After that morning, the spider went missing from her web for five whole days until last Tuesday night, just as natural as the turning of leaves in autumn or the waxing and waning of the moon, she there was again.
After days of her absence, Lara, unable to sleep, had thought to check for Mama in the dark of midnight. She went to the window and saw her there, gathering up the lower half of her web. She could barely make her out, struggling to drag in the perfect spectacle of it. Lara couldn’t tell if she was eating it or rolling it but it was clear that the spider was laying waste to her home, preparing for her final departure.

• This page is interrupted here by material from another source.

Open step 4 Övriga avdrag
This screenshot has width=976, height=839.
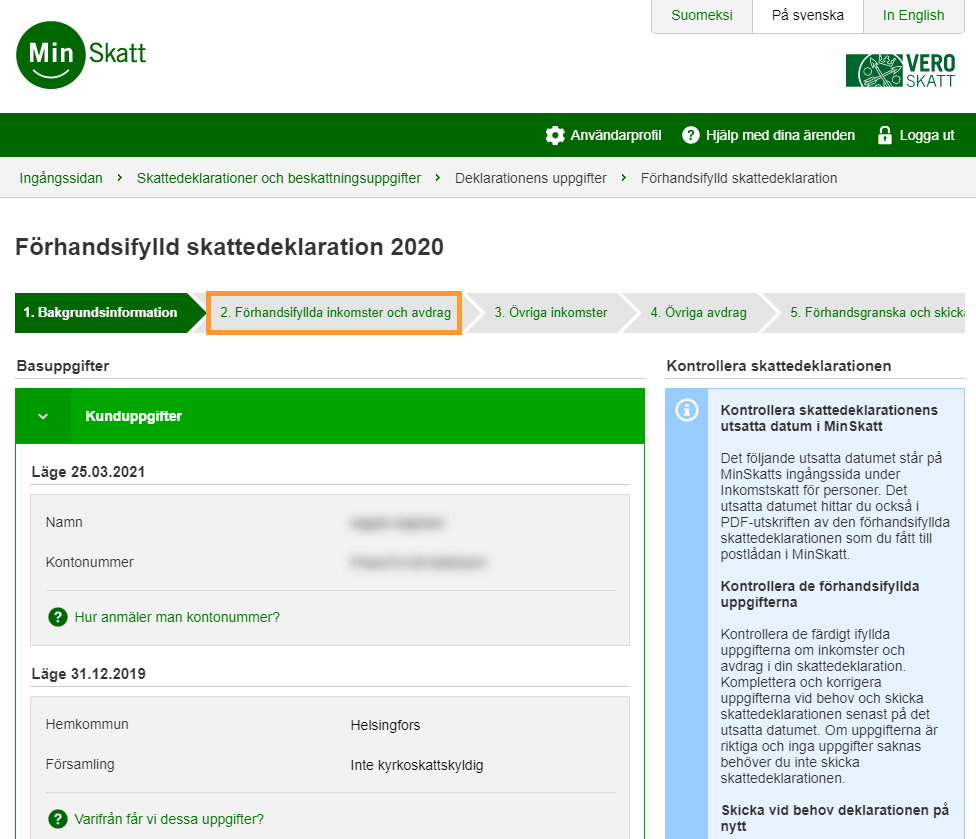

Upon waking and drawing back the drapes, there it was, another beautiful sparking web with one glaring omission, no spider hanging at the center. For two days, Lara gazed at the web, hoping, but nothing stirred. And, then this morning, as she was trying to muster the heart to tear that web, once and for all, from the window casing, Lara noticed a tiny pale little life making its way across the intricacy. It was Mama in miniature. The same in every way except stature.

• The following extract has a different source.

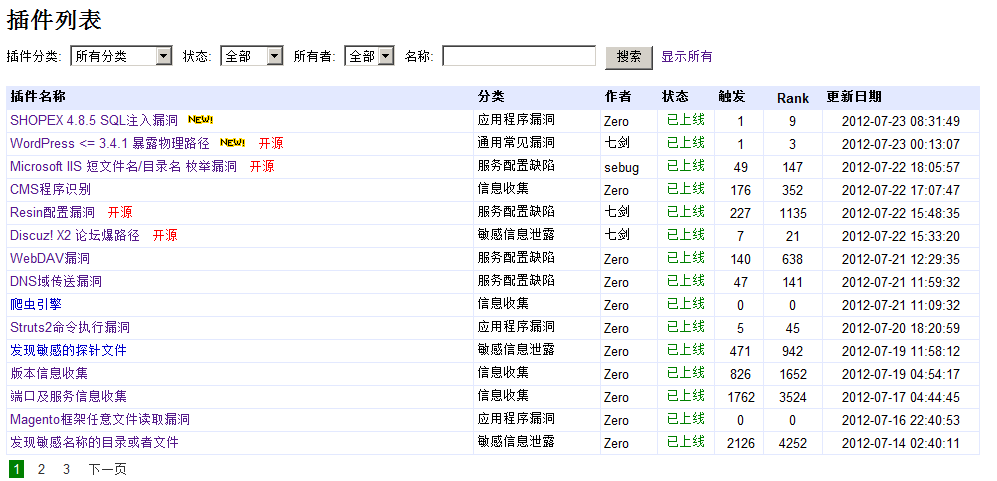Go to page 3
The image size is (997, 481).
pos(67,469)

Now watching Mrs. Harrison in the light of a single lamp above the garage, Lara wonders if it’s possible that Mama had remade her web, lovingly proficient with purpose in the final hours before her eggs had hatched. Lara thinks she may have been witness to the spider version of nesting. She carefully considers bringing that tiny spider in for the remainder of the winter, allowing it to live above the radiator in the bathroom.
Lara thinks that maybe, after all, the love of a spider is not so unusual. She convinces herself that it is not that different from the affection that Mrs. Harrison will share with her Golden Retriever now that her husband is gone.
She supposes that, after dinner, Mrs. Harrison will try for rest in a solitary bed that was once shared. In her fitful sleep, her feet will seek the warmth where her husband had lain and find it cold. She will invite the golden retriever to join her in the bed. The dog will be confused, having been relegated to the oval carpet by the foot of the stairs for nine whole years. She will stroke the dog’s fur and find it soothing.
Lara imagines that Mrs. Harrison once complained to friends about the dog’s shedding and his propensity to lift his leg on the living room couch. She thinks that probably, Mrs. Harrison has never considered herself much of a dog person, a pet person, really, and has always called the dog Pet Peeve even though his given name is Marley. Lara thinks that Mrs. Harrison is living the future now, a future with a dog in her bed, a dog for which she must remember to wake and administer pills for arthritis and eczema, two tablets daily, to be given with food.
Lara passes by the guest room where her brother still sleeps. She pauses, leaning heavily against the doorframe. His arms are sprawled out above his head, his frail chest rising and falling.
She envies him the fact that each morning he wakes up and sets out to buy one small cup of coffee, all the while hoping he has the money in his wallet to pay for it. She envies him the phrase, If you can’t fix it, fuck it, which is the sort of thing he says often while trying hard to believe it. It is a sort of mantra this phrase, an attempt to ward off paroxysms of anxiety. When mental chanting doesn’t work, there is the steady supply of narcotic pain relievers he buys from the pimple-faced buy on the corner.
Lara closes the bedroom door and heads downstairs to help Grace in the bathroom, to butter noodles and pour glasses of milks. She calls out to the little girl in the bathroom, “Make sure you wash your hands. With soap. While counting to twenty or singing the birthday song.” She sighs, giving in to the fact that each day she becomes a bit more like her mother, like Mrs. Harrison, like a spider intent on preparations, getting ready for a day when no one needs her and she can safely disappear.